— start Page —

# 하도다



## RadkeRonnie

I'm curious about the construction 하도다. I have a suspicion that it's an archaic form of 하다 or 한다, but I can't find confirmation anywhere. If anyone could help me, I would appreciate it.

I took a quiz on Facebook, and it gave me this result: "*인생은 찰나와 같은 것. 모든 욕망이 허망하도다.*"

I looked up the construction on Google, and I got these kinds of example sentences:

*오 슬프도다.*
*인생사 다 허망하도다.*
*네 은혜가 족하도다*
*이것일 뿐이다 (如此而已)'라고 했으니, 이를 보면 도(道)는 이에 벗어나지 않으니, 오호, 지극하도다 ! (鳴呼至矣) *(Seems to be an interpretation of 사자성어?)
*어리석은 자는 그의 마음에 이르기를 하나님이 없다 하도다. *(Also, if anyone could help me understand this sentence, that would be great. I don't understand what verb takes the object 이르기를. "God says that there is no reaching the hearts of the foolish?")
*거룩하시도다! 거룩하시도다! 거룩하시도다! 온 누리의 주 하느님, 하늘과 땅에 가득찬 그 영광! *

All of the example sentences seem to be very old sounding and mostly related to one religion or another.

But anyway, if anyone could help me understand what 하도다 means, that would be great. Thanks.


----------



## Environmentalist

Your suspicion is correct.
~하도다 is a very very old-fashioned form of ~하구나 or ~하다.
It was usually used in exclamatory sentences and no one uses that expression anymore.
If you say ~하도다 in casual conversations, people would giggle and think you are being extremely dramatic.
You might be able to come across the phrase in historical films or TV shows or novels.


----------



## RadkeRonnie

I didn't realize that it was exclamatory, but that makes sense. Thanks so much for your help!

— end Page —
— start Record excerpts —

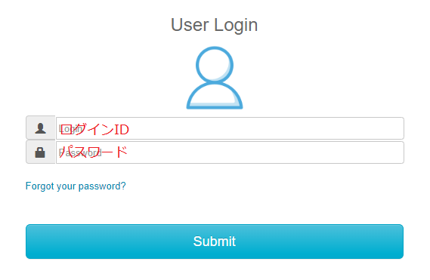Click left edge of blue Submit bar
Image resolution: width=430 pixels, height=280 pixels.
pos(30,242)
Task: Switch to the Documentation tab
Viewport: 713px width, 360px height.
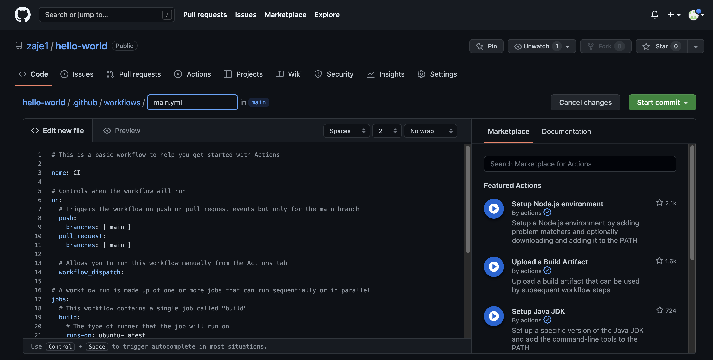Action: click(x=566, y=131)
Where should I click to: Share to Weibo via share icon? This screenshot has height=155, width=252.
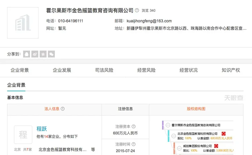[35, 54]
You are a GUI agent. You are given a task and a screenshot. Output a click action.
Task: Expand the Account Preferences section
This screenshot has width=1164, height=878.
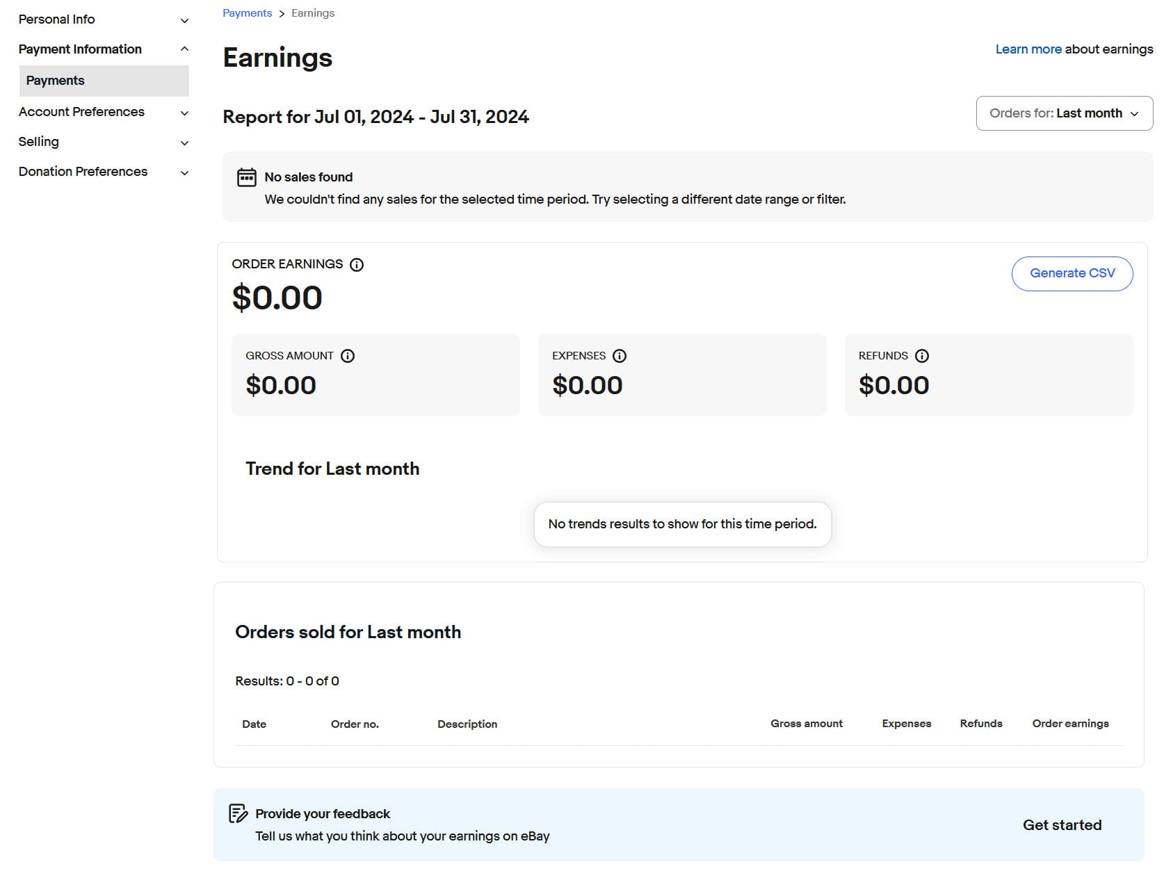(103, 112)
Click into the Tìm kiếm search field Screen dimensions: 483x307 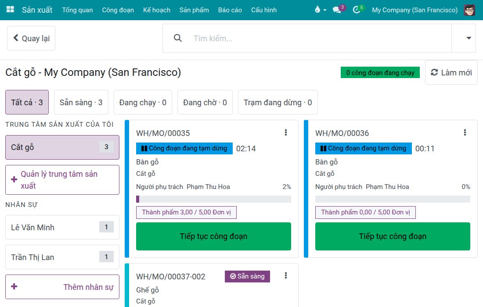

— end Record excerpts —

__To-do list__:
1: In the thread about 하도다, which forms does the reply say ~하도다 is a very old-fashioned version of?
2: List every kind of work where, according to the 하도다 thread, you might still come across the phrase.
The records were drawn from a different source than the thread.

__Responses for each task__:
1: ~하구나 or ~하다

2: Historical films, TV shows, novels